NUIT(S), FOLIE, FANTÔMES

eric-poindron
Par Jérôme Bolteau, ancien libraire

« … Pardon ?  « Nuit(s), folie, fantômes & quelques masques » d’Eric Poindron, oui, bien-sûr, je l’ai lu, et je tiens à préciser que je l’ai au préalable acheté.

Ce ‘pas grand chose’ m’a par exemple fait me rapprocher en quelque sorte de Claude Seignolle, vous connaissez ? Non ? Et ben, moi, comme ce Eric, nous avons rencontré Monsieur Claude à la bibliothèque, en province, par hasard, y a quelques années. Non, pas dans la même bibliothèque. Oui, revenons au livre, oui. Ce bouquin « Nuit(s), folie, fantômes & quelques masques d’Eric Poindron » ne ressemble vraiment à rien, rien d’habituel, ‘rien de commun’ comme disait Corti (José, ou Philippe, je sais plus), parce qu’il n’y a même pas de boussole pour s’orienter dans le brouillard de ces pages reliées par des mains toutes humaines, lesquelles ont, dans le désordre, noué, découpé, imprimé, collé, massicoté, numéroté et daté au crayon de bois/à papier, …ces même mains ont aussi inséré une carte de visite, manuscrite au verso. La neige tombant dans la cave.
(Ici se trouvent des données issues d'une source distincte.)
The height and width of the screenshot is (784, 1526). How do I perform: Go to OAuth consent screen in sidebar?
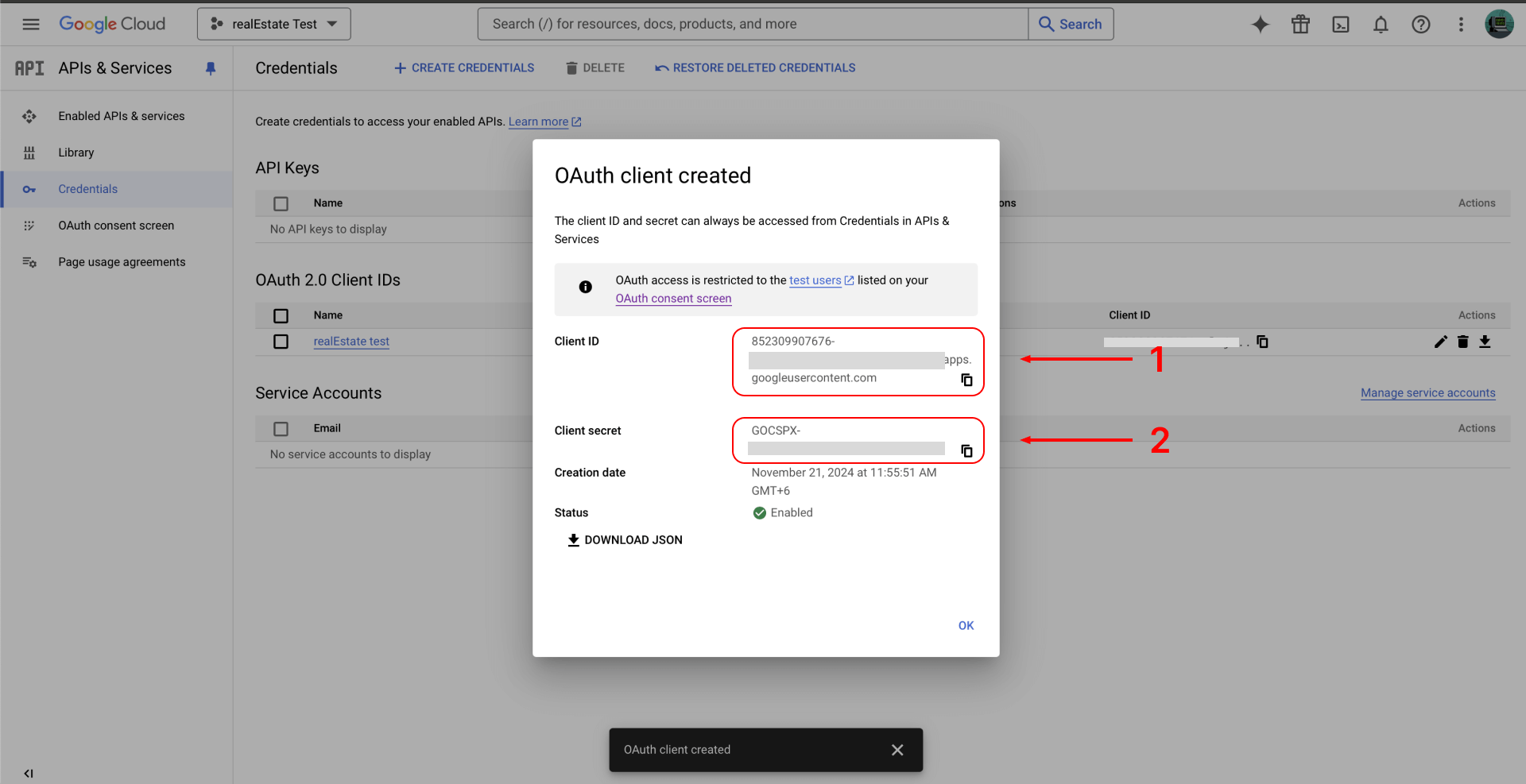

Ni un roman, ni un recueil de nouvelles/poèmes, ni un journal intime, ni un guide touristique/philosophique/culinaire/bibliographique, ni un catalogue, ni un lexique.
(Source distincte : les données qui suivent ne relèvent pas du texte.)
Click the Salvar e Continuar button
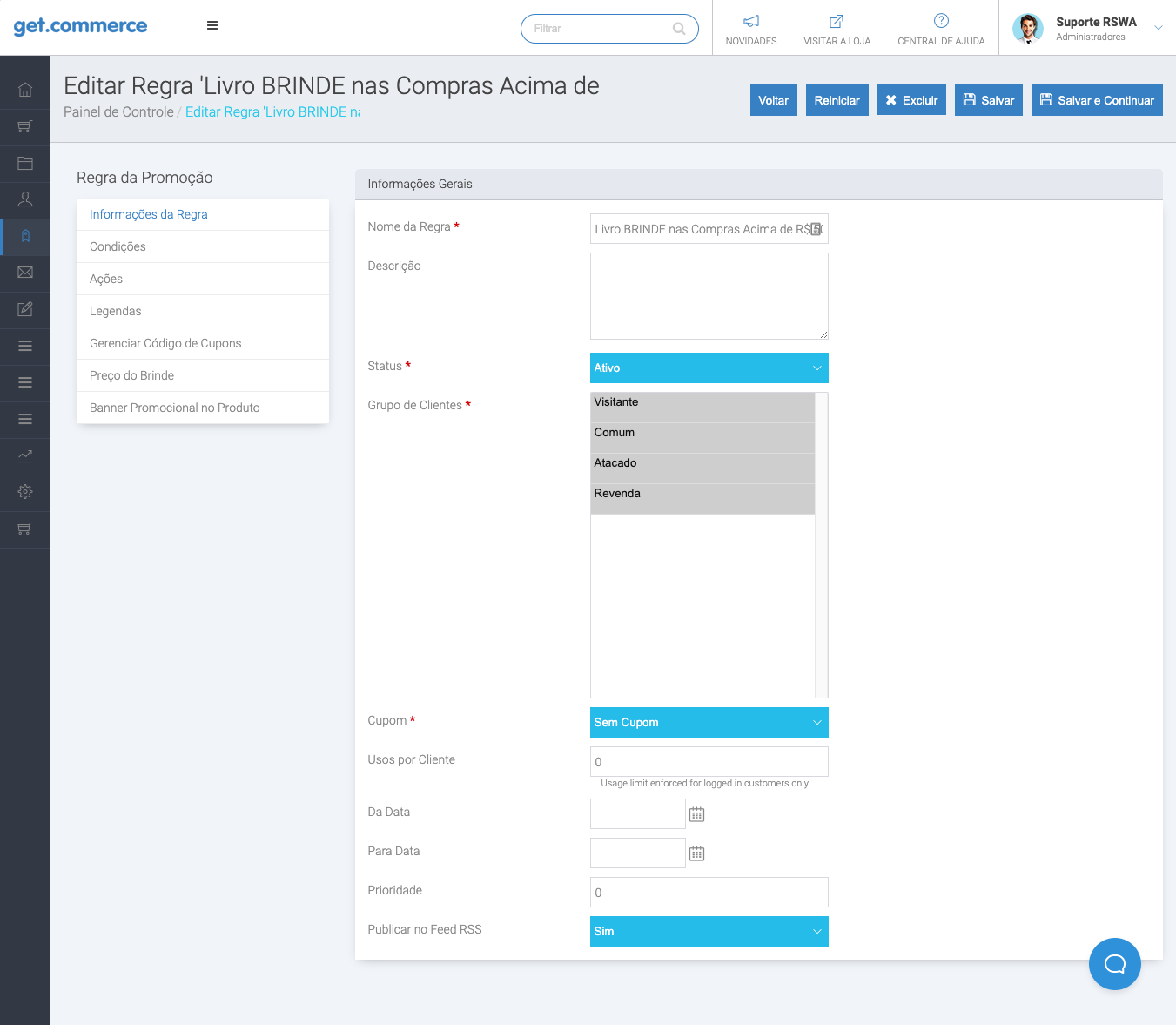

Pas non plus une autobiographie masturbatoire du genre de celle proposée en dépôt par un Thénardier qui confie au libraire être inquiet d’avoir égaré tout à l’heure un billet de banque dans les pages d’un de ses exemplaires. Chamisso au château de Boncourt en 1793. Y a quand même des photos, un peu, même si pas en couleur, et des contributions d’autres personnes, dont Beigbeder, mais pas que non plus. Y a quoi d’autre dedans ? -Jean-Baptiste Grenouille/John B. Frogg – … Et ben, en fait, y a comme qui dirait un sommaire sur la première de couv’, la fameuse boussole, mais sans indication de numéros de pages… -Traité de la délation, éditions Cortex Frères, Rodolphe Trouilloux clerc de notaire, avocat, détective (1887-1922).
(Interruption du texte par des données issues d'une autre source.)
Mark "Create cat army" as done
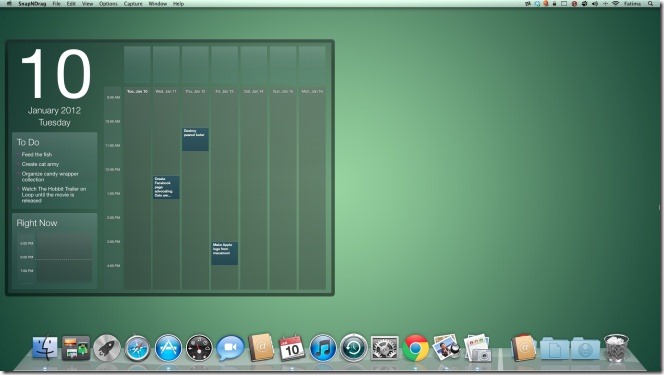Viewport: 664px width, 375px height. coord(18,164)
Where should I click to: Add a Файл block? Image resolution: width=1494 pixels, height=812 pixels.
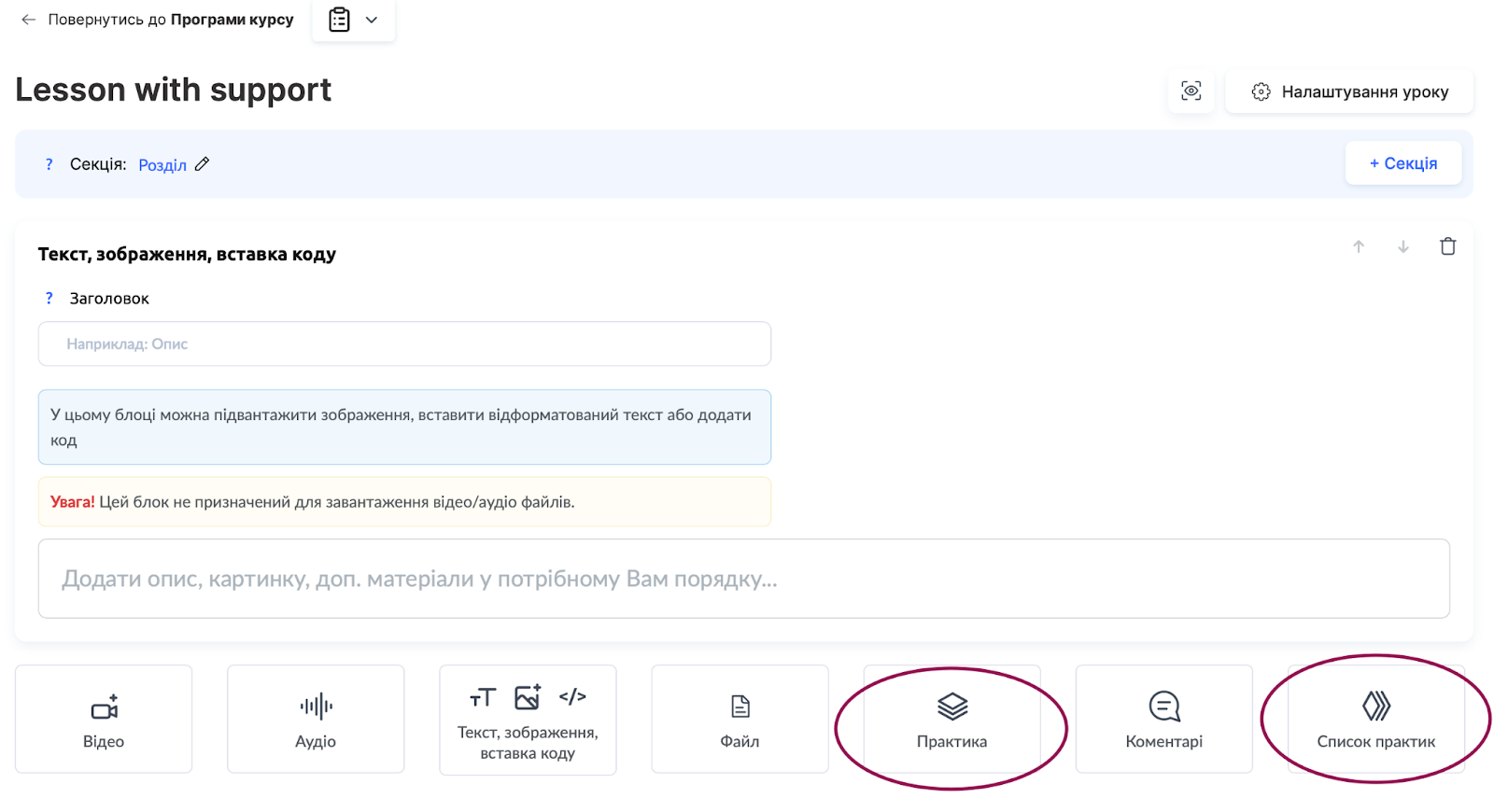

Qu’à cela ne tienne, je vais placer un signet à chaque partie/chapitre annoncé, au fur et à mesure de l’avancée de ma lecture, afin de compléter ce sommaire sommaire : Impossible : les pages ont beau comporter au minimum une astérisque, voire parfois même un titre dans les espaces séparant les paragraphes, et toujours un numéro entres crochets en bas à droite/gauche, l’encre semble être fantôme. Nerval/Daumal. La couverture et chaque page de ce bouquin sont une sorte d’âne rouge/Khun Chang Khun Phaen, ou jeu du taquin : dès qu’elle est manipulée, touchée, tournée, retournée, les lettres glissent et se recombinent en de nouvelles phrases toujours renouvelées. Les combinaisons semblent infinies, c’est pourquoi il est très difficile de retrouver un passage lu l’instant d’avant/d’après. En gros, sachet que vous manipulez, garni de petits cailloux colorés, un objet insaisissable. Sachet que vous manipulez, avec de ci de là, comme à la plage, une coquille, dont vous n’aurez pas la vulgaire et déplacée attention de cacher le Q.»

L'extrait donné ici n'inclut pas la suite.